The demise of Marvel has been much written about and discussed. And this latest film from the MCU (Marvel Cinematic Universe for those moviegoers who are uninterested in what has kept cinemas open over the past decade) does nothing to diminish what seems like the inevitable decline of a franchise that is burning itself out as surely as a sun depletes its own fuel. Yet the latest Deadpool might be the bright supernovae before everything goes dark.

Pairing Ryan Reynolds’s wise cracking Deadpool with Hugh Jackman’s scowling Wolverine is the headline here. And there are other casting slam-dunks with Emma Corrin playing mutant villain Cassandra Nova who has the power of a God and the terrifying creative sadism to use it. Then there is Matthew Macfayden’s Mr Paradox who works in the TVA (a time-line policing Time Variant Authority for those who haven’t seen Tom Hiddleston’s Loki series) who has decided to kill all universes but his own.

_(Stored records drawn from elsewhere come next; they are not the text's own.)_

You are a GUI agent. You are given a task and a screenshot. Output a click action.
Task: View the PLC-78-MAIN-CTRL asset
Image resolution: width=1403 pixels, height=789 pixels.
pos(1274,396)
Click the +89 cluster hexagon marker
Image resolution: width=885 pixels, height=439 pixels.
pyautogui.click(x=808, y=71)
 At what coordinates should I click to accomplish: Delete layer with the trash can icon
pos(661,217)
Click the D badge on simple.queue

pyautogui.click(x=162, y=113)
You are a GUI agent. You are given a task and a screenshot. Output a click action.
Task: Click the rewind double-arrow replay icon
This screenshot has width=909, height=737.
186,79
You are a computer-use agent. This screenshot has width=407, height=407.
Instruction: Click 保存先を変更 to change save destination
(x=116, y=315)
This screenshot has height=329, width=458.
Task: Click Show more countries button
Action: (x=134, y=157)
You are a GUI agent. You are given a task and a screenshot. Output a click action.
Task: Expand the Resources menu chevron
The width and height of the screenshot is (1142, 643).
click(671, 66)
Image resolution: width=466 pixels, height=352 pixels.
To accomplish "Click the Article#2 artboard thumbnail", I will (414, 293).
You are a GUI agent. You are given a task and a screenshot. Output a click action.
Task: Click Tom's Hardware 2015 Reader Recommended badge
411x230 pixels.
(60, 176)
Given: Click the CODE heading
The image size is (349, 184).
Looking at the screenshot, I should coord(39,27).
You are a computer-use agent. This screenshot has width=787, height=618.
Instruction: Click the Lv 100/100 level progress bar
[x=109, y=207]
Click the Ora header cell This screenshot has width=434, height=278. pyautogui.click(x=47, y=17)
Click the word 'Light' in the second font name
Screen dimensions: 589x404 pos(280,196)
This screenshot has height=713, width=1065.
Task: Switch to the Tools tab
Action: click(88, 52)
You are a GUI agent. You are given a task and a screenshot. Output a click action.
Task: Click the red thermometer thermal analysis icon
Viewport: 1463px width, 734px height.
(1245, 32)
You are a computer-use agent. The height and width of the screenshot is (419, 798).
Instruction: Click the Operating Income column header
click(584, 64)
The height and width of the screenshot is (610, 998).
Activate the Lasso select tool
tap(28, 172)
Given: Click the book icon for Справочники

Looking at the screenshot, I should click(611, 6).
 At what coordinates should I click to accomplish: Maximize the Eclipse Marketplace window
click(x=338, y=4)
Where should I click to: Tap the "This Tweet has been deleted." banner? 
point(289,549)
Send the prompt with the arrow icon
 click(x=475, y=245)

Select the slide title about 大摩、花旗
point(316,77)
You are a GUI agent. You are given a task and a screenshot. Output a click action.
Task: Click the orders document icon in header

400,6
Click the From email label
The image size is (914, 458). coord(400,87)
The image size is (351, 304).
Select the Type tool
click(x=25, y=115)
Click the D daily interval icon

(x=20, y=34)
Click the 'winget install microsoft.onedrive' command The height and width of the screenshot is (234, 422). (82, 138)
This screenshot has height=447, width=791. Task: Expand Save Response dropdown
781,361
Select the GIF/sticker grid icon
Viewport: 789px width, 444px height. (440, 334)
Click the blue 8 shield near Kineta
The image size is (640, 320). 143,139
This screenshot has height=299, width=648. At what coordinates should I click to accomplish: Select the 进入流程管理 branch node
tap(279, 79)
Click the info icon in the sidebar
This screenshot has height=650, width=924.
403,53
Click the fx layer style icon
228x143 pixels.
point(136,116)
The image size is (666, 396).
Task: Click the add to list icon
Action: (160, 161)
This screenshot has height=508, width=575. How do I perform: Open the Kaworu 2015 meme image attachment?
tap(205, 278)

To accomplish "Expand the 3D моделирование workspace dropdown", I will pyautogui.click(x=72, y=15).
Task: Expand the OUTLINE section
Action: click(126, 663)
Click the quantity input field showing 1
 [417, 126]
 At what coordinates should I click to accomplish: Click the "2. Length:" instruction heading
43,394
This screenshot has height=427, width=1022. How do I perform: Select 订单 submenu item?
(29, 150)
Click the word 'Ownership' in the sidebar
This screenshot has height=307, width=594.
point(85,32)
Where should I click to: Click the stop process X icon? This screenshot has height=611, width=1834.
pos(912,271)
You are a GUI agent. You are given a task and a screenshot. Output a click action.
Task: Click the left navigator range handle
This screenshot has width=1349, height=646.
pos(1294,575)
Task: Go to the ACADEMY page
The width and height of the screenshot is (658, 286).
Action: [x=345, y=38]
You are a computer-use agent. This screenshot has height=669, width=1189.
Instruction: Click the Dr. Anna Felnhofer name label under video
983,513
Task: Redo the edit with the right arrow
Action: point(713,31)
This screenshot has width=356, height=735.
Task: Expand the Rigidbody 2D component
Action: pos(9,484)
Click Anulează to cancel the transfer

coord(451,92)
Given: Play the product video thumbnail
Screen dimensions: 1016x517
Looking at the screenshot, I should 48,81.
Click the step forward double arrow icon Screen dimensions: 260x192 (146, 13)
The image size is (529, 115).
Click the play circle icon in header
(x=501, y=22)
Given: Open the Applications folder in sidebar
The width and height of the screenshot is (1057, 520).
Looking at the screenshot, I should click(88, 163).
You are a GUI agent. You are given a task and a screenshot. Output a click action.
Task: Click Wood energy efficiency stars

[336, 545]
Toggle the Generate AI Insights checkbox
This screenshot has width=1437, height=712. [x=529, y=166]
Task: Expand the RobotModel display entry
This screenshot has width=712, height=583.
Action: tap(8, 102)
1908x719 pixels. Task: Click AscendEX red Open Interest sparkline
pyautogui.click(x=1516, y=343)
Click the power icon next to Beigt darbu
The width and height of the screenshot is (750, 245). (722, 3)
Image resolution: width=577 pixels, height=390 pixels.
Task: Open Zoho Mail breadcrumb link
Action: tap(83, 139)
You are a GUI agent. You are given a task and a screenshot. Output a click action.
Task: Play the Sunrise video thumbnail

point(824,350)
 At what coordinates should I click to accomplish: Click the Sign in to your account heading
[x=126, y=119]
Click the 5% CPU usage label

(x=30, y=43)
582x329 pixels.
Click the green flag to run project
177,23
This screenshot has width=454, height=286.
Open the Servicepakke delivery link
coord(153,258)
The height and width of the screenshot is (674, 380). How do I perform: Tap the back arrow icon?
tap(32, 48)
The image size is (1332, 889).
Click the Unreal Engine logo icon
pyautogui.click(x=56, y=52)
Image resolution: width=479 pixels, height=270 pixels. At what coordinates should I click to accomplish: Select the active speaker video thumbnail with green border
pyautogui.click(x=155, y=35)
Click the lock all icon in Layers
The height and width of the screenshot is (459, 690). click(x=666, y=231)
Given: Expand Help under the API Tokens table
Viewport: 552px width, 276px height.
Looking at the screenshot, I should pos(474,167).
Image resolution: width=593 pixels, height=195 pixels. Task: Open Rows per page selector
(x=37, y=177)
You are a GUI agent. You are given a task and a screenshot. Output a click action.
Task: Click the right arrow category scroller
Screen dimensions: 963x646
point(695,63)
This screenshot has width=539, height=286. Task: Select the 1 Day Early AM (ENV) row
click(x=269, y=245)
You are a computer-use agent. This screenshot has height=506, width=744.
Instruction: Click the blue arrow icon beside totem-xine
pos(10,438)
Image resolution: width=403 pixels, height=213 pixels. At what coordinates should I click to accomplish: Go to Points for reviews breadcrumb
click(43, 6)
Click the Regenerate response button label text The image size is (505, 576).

Because Deadpool is the kind of superhero who knows how to pose like a porn star, Paradox assumes the flawed hero can be conscripted into his cause. But Deadpool’s moral compass points closer to north than he would like to admit. And just like Loki, when it comes to it, he not only want to save his friends, is prepared to make sacrifices to that end. Who knew? Well, everyone. There is not an idea in this film that is new to the MCU.

What stops the yawns however is that Shawn Levi’s film is so achingly self aware the target of its genuine wit is the very franchise on whose survival the film depends. Reynolds gets a screenwriting credit in a way one assumes Matthew Perry did with Friends. There was something so particular about Perry’s timing and delivery and the intelligence behind that performance, he turned out to be an asset in the writers’ room. I am guessing the same is true of Reynolds.

The result is like watching a condemned man who can only delay his death by beating himself up. Wolverine is the straight man in this comedy duo, the Abbott to Deadpool’s Costello, or the Wise to his Ernie.

Everything here exists to serve Deadpool’s wisecracking stream of consciousness which is so constant you wonder if his true superpower is that he breaths through his ears. A thrilling ride that one suspects is the hardest act yet to follow.